> Tasks to complete
1. From the passage about Refract by Fosfor, quote word for word the part that opens with the words containing "The below image" and closes with "of use cases.".
2. Continue the passage about Refract by Fosfor from the point where it stops.

> Excerpted passage
Refract by Fosfor, is built to enable new-age data-to-decision teams; it accelerates and automates the entire Data Science, Artificial Intelligence (AI), and Machine Learning (ML) life cycles, from data discovery to modelling, deployment, and monitoring. Refract addresses the needs and challenges of different user personas by fostering collaboration and making data consumption for decision-making simple and effortless.

Additionally, the Refract platform is employed for hosting and post-production monitoring of the model. To facilitate insights contextualization for business users, we have developed a Streamlit app that allows them to grasp the intricacies of the data and appreciate the benefits. We have tried to keep the solution simple by not predicting the sales lift, but rather just predicting if the user is going to make the purchase given some confounding parameters.We have also ensured that the solution is visually intuitive, so that even non-technical users can understand the data.

Note: This solution is inspired from and built on top of another article written by our strategic technology partner, Snowflake. The article offers an excellent explanation on the dataset that was built and showcases some of the fantastic Snowflake features that were used to build the solution.

Business problem:

Most businesses look to calculate what the sales lift would be or try to understand the probability of sales conversion for a particular user after consuming a targeted advertisement. To keep the problem statement simple, we used only a few of the confounding parameters (age band, marital status, if they saw the ad or not, etc.) to predict if the user would make the purchase. But a few other “non-confounding” parameters were also used to make it more robust, such as the channel and form of advertisement, and other demographical data (like employment details, etc.). Perhaps even a market mix model, can be used in a future version of this solution.

Refract by Fosfor:

In this example, data manipulation and modeling has been executed on Snowflake, to provide for data security, while Refract provides an integrated platform to track and consume the model performance through a Streamlit app. This app provides a direct UI to consume the model in a what-if type of analysis and understand the data using dynamic visualizations.

Key benefits of the proposed solution:

Powerful, flexible data science pipelines built through Snowpark for Python
Quick visualizations of attrition facts & figures through Streamlit (quicker turnaround for everyday visualizations)
Interactive storytelling with quick app-style deployment of notebooks

The below image is a representation of the solution workflow that illustrates how the Streamlit app is connected and integrated on Refract.

Image 1: Refract solution workflow

The data:

To understand and to be able to predict user purchase patterns, we have mapped user demographics such as marital status, age band, type of household, etc.
We also have the details regarding if they are already a customer of the brand
we tracked the details if the user has watched the ad
We also mapped which user has purchased the product given the other confounding variables

The process:

Step 1: We have used Refract’s integrated Jupyter notebooks to connect to Snowflake and start a session. As the Snowpark API requires Python 3.8, Refract gives users the option to freely choose the desired version of Python. Refract has pre-created templates catering to a wide area of use cases.

> Dataset entries
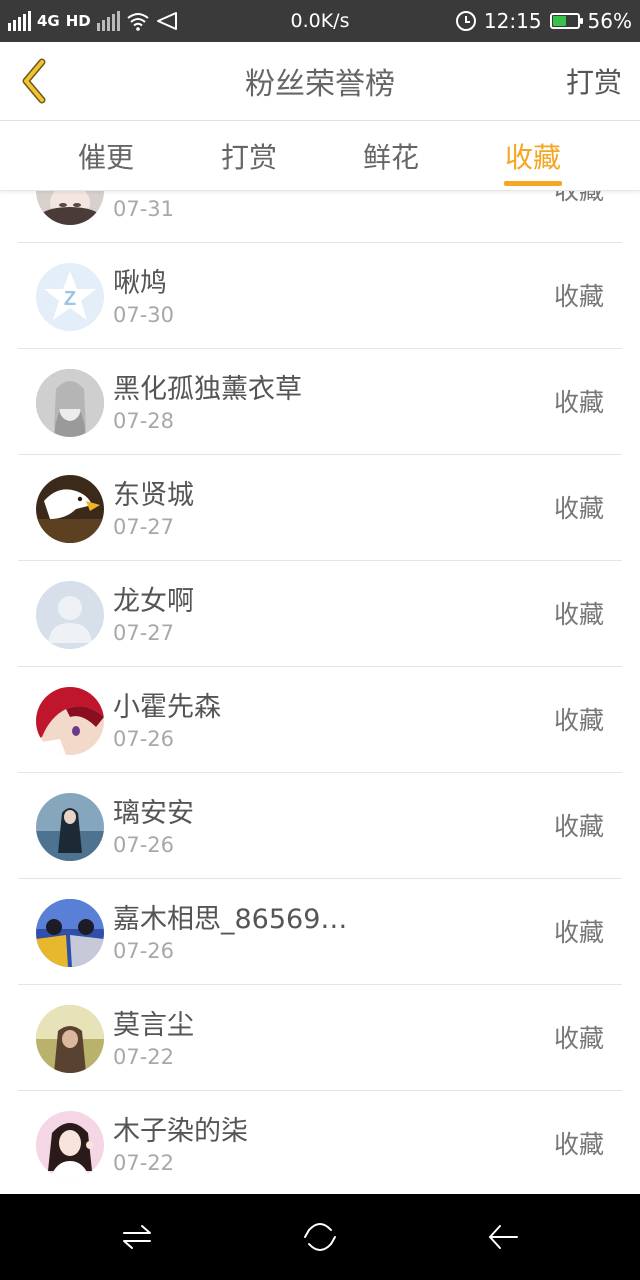  I want to click on clock: 12:15, so click(512, 21).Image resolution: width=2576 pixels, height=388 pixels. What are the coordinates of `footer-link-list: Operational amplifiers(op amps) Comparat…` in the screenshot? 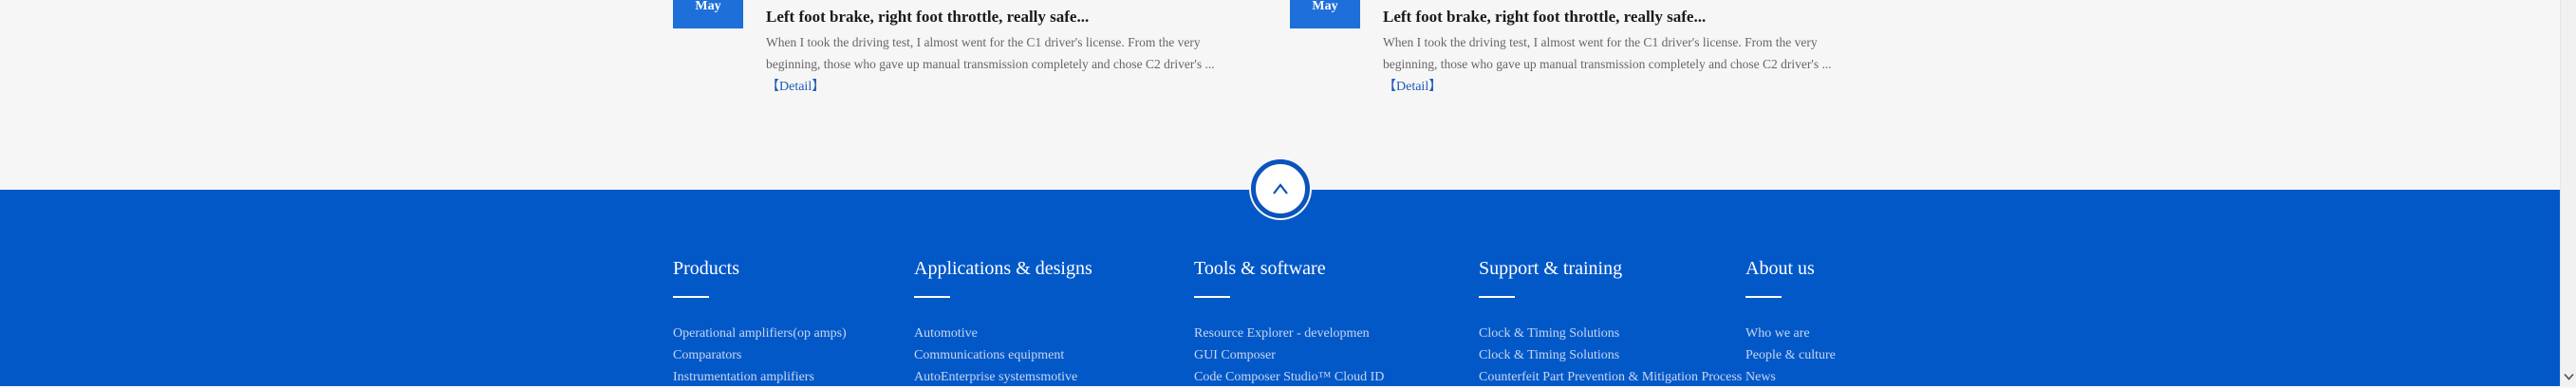 It's located at (760, 356).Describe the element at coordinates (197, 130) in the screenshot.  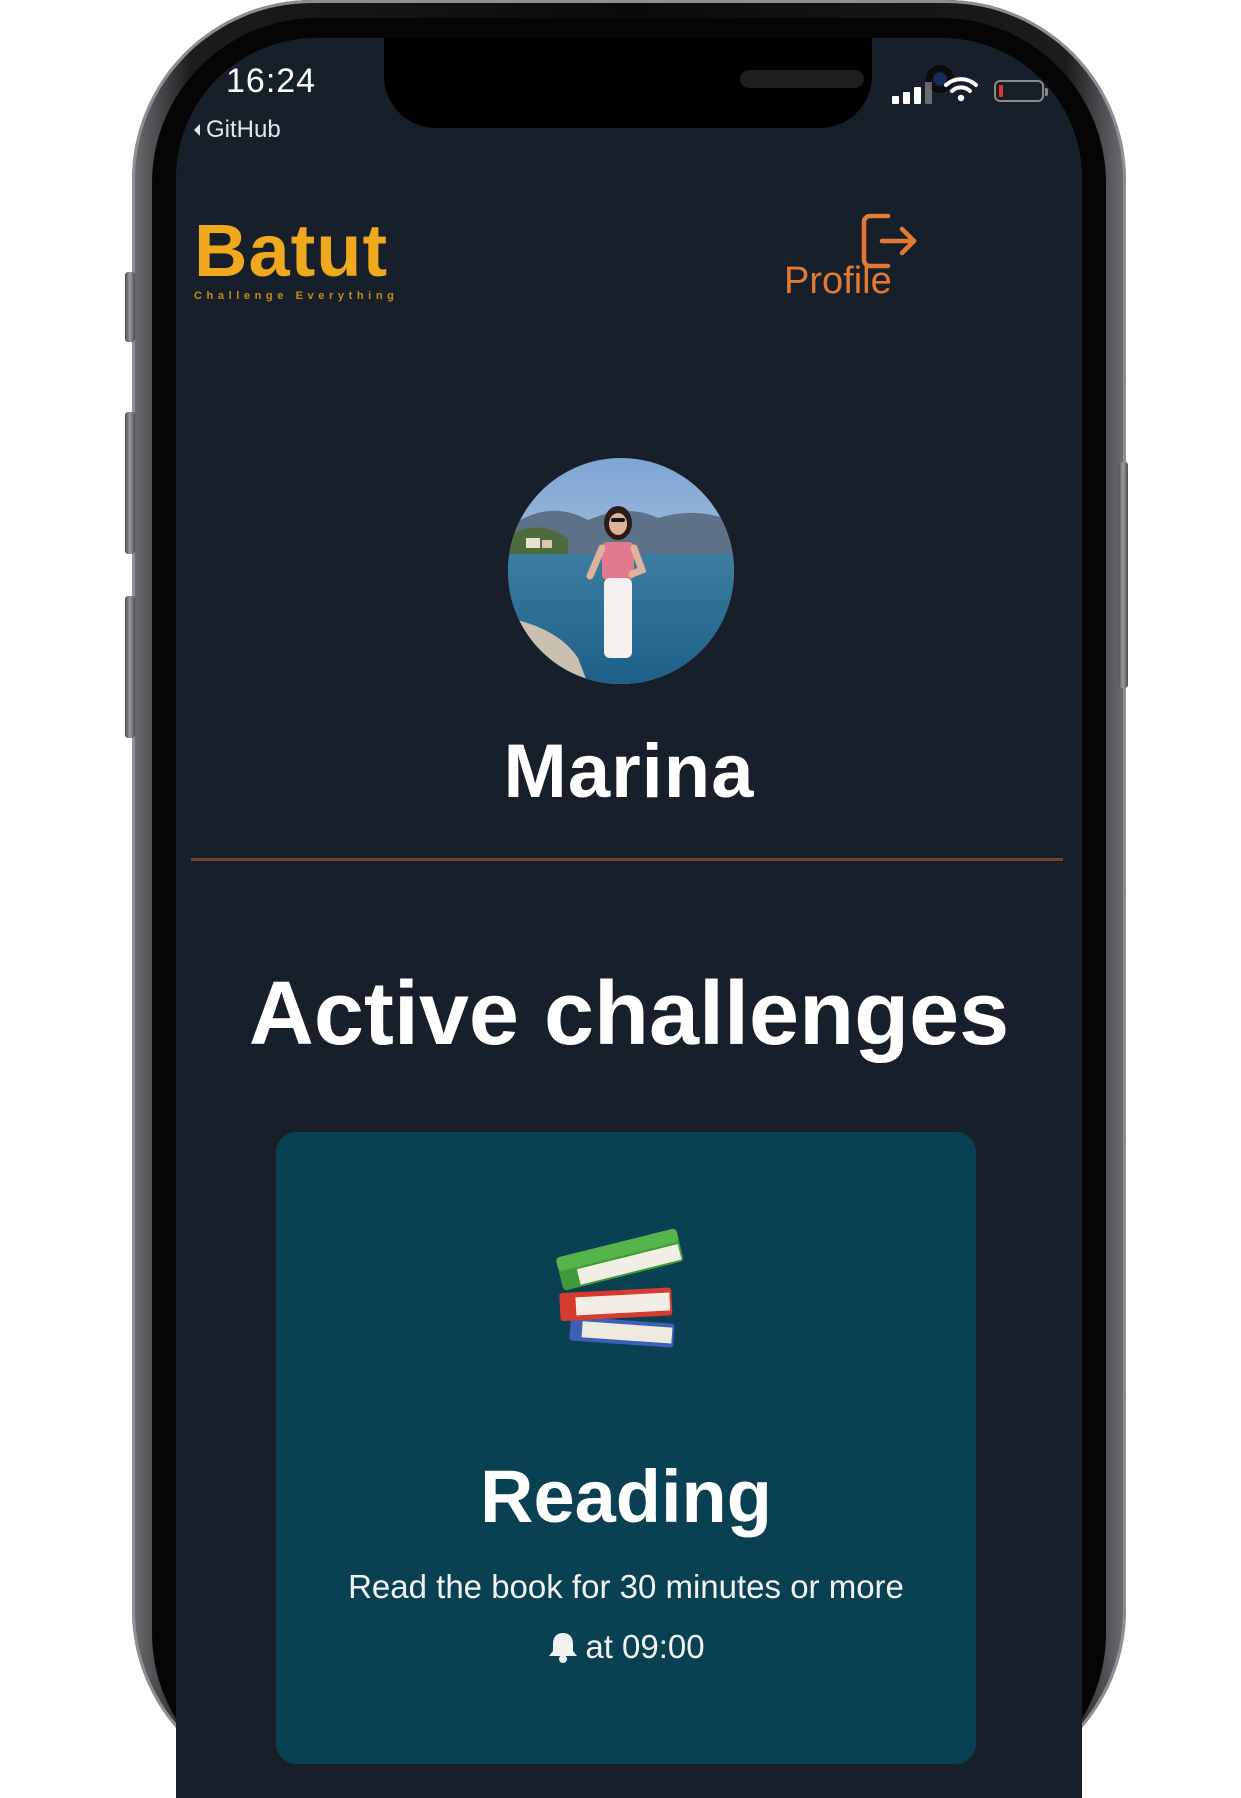
I see `back-caret-icon` at that location.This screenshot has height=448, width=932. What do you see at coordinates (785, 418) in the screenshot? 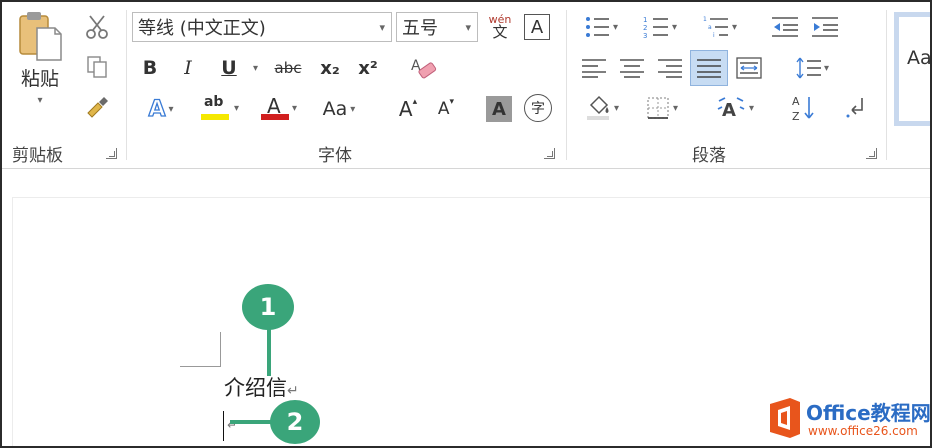
I see `office-logo-icon` at bounding box center [785, 418].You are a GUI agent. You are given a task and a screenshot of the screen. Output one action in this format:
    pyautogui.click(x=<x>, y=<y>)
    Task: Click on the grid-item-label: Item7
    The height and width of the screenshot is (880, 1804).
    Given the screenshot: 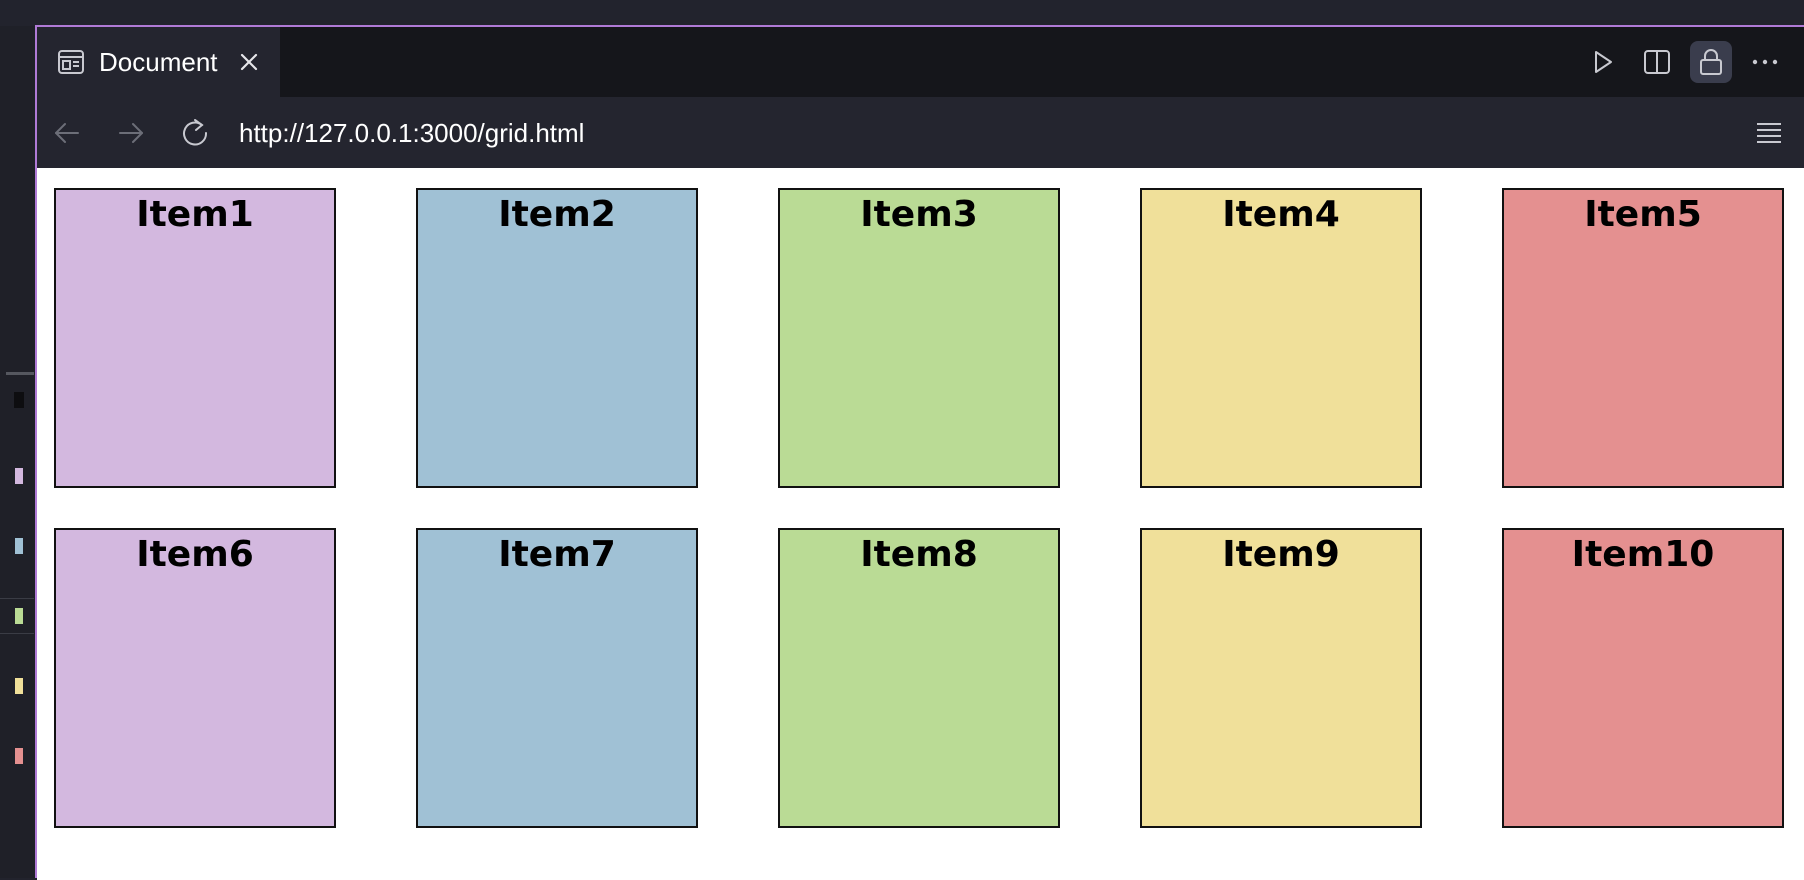 What is the action you would take?
    pyautogui.click(x=557, y=554)
    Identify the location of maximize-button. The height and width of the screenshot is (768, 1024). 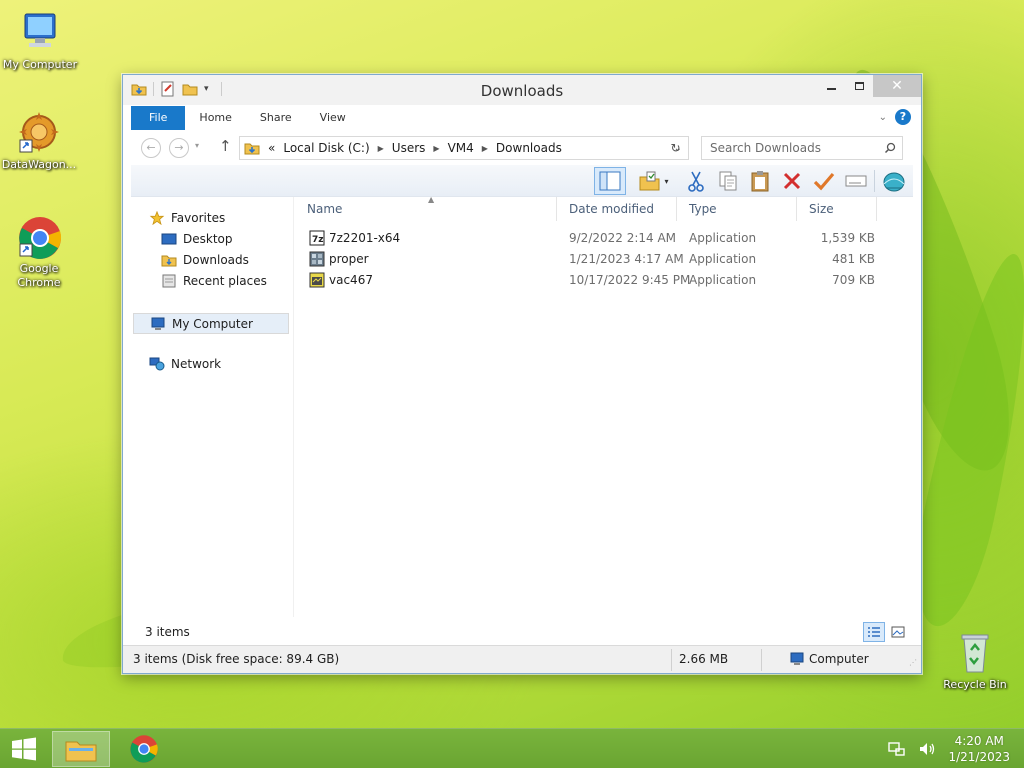
(859, 86).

> Outputs for the tasks
1.
The below image is a representation of the solution workflow that illustrates how the Streamlit app is connected and integrated on Refract.

Image 1: Refract solution workflow

The data:

To understand and to be able to predict user purchase patterns, we have mapped user demographics such as marital status, age band, type of household, etc.
We also have the details regarding if they are already a customer of the brand
we tracked the details if the user has watched the ad
We also mapped which user has purchased the product given the other confounding variables

The process:

Step 1: We have used Refract’s integrated Jupyter notebooks to connect to Snowflake and start a session. As the Snowpark API requires Python 3.8, Refract gives users the option to freely choose the desired version of Python. Refract has pre-created templates catering to a wide area of use cases.

2.
Step 2: We created a data pre-processing pipeline for simple manipulations like missing value imputations, data scaling, and one-hot-encoding, followed by the model training pipeline consisting of Random forest algorithm and grid search for finding the best parameters. This entire code is written in a separate .py file in the form of Python functions, which is then sent to Snowflake stage that you will be using. This training function is then registered as a stored procedure using Snowpark SQL.

Using the above code, you can send any file to your Snowflake stage.

Image 2: Code for registering the model training pipelines as a SPROC (stored procedure) in Snowflake.

The above piece of code will register the model training pipelines as a stored procedure in Snowflake where the training will happen, do remember to mention the Python modules you will be using in your training pipeline, and if your pipeline has multiple functions, specify the main function as the handler of the SPROC.

Image 3: Code for triggering the stored procedure

Using the above code you can trigger the training stored procedure, while mentioning the variables that you don’t want to use in your training.

Step 3: Like step 2, you can create a separate file defining your prediction functions, sending that file to your Snowflake stage environment and then registering the functions to Snowflake using the below code.

Image 4: Code for registering the model training pipelines as a UDF (User Defined Function) in Snowflake.

Here, we will be registering the prediction file as a Snowpark UDF, having the same imports and handler.

Image 5: Code for triggering the UDF

We can call the UDF and trigger the prediction on an entire Snowflake table(sdf),and we can write back and save the predictions in a Snowflake table.

Step 4: Once the model training and predictions are done, we brought back the model to Refract along with all the necessary files for scoring the model and registered the model in Refract for monitoring and consumption.

Refract ML is a module that makes the registration of models seamless – just provide the model file and some metadata around it, and you will be able to use Refract’s one-click-deployment and post deployment monitoring features.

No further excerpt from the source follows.